I feel sadness when I see things reduced to spectacle. In an effort to help people connect with the ideas being presented and to be approachable, often the arts are presented in the realm of “entertainment.” In The Denver Post, for example, the section is literally called “entertainment.”

In the important book, Whose Muse: Art Museums and the Public Trust, about the purpose of art in our lives and of art museums in society, the former long-time director of the Metropolitan Museum of Art, Philippe de Montebello, and fellow museum director James Cuno, discussed the trend in our society for giant blockbuster art exhibitions. Instead they encouraged us to try to connect our communities with our permanent collections and shared, long cultural histories. Here are a few of my favorite quotes:

Pg 55 † “I offer an alternative museum experience: the permanent collection and the opportunity it affords for sustained and repeated engagements with individual works of art, presented without the hyperbolic promotional apparatus of the temporary exhibition. In this case, the permanent collection one object at a time.” (James Cuno)

Pg 73 † “The public has entrusted in us the authority and responsibility to select, preserve, and provide its access to works of art that can enhance, even change, people’s lives. And in turn, we have agreed to dedicate all of our resources – financial, physical, and intellectual – to this purpose. Art museums are a public trust.   …we can best earn that trust simply, by remaining open as places of refuge and spiritual and cultural nourishment.” (James Cuno)

Pg 199 † “I am still uneasy with the split between the public’s and the media’s perception of the museum. It has to do, I think, with the two worlds that have been created by museums: the world of the museum as an experience in and of itself, and the world of experiencing works of art….It’s now about “the experience of the museum,” of which the art is only a small part.” (Philippe de Montebello)

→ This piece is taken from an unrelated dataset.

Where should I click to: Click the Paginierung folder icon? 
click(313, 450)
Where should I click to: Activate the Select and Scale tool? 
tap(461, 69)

I experienced this at the international art fair, Art Basel, in Switzerland a couple of years ago. The first day I wore a jacket and pants and walked alone. I didn’t speak to many people. The next day I dressed very casually, with walking sandals, and casual clothes. I met a banker from Brussels on the train into town; we spent the whole day together walking around, seeing art. Everyone must have thought we were a collector couple, he my banker husband and me, casually holding culture in my disposable paper cup, dipping from the abundant punchbowl at my heart’s content. We spoke to half the fair.

I find the arts a very beautiful expression of the human condition and capable of transforming our psychology, something that medicine cannot always do. Somehow I will have to find a way for my participation in it to reflect my empathy for all that I have (sadly) now seen. I think I’ve concluded that it boils down to DIGNITY for me, helping artists feel dignity and heard, and helping those that want to share in cultural expressions feel welcome and validated.